Top of RECORDS FOR THIS TASK

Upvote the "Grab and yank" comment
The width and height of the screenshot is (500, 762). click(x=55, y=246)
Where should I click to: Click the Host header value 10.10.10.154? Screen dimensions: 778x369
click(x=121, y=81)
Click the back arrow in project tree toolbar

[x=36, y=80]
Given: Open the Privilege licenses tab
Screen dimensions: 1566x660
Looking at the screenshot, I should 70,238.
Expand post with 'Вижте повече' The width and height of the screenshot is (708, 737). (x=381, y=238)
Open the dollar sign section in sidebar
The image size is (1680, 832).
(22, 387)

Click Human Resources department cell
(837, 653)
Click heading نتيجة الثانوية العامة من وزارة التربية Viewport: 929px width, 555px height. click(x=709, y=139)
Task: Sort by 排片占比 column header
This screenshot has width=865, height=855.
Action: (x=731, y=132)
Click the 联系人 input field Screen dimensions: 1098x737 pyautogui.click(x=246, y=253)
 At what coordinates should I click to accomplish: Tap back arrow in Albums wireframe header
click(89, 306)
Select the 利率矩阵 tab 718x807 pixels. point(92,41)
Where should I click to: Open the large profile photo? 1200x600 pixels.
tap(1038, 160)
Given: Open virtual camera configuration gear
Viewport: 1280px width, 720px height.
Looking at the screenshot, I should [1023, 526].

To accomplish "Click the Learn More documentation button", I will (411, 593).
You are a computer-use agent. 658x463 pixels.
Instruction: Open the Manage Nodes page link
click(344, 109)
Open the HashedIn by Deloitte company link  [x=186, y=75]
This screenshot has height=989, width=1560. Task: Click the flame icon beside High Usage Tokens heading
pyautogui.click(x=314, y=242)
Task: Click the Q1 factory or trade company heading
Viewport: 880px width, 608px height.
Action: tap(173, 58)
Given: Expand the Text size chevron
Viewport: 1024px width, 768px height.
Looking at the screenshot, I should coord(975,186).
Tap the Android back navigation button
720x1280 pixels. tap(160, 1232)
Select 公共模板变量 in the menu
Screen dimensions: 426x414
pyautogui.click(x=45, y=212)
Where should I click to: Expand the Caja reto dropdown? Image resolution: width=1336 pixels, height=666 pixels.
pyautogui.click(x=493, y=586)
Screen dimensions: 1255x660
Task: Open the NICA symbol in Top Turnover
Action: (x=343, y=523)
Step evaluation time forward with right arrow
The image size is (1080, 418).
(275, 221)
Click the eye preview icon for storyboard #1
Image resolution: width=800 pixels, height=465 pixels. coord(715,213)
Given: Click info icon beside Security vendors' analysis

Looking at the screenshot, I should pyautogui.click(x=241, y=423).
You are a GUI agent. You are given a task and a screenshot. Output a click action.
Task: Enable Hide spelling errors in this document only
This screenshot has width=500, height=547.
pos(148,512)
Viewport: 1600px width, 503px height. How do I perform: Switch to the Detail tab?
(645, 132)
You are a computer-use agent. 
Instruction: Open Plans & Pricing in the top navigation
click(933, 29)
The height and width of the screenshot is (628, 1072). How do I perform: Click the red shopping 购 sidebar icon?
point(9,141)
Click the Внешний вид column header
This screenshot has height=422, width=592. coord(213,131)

Bottom of RECORDS FOR THIS TASK

YOUR ASSIGNMENT:
Every line containing the word "agent" must be copied from the material above.

OUTPUT FOR THIS TASK:
You are a computer-use agent. 658x463 pixels.
You are a GUI agent. You are given a task and a screenshot. Output a click action.
You are a computer-use agent. 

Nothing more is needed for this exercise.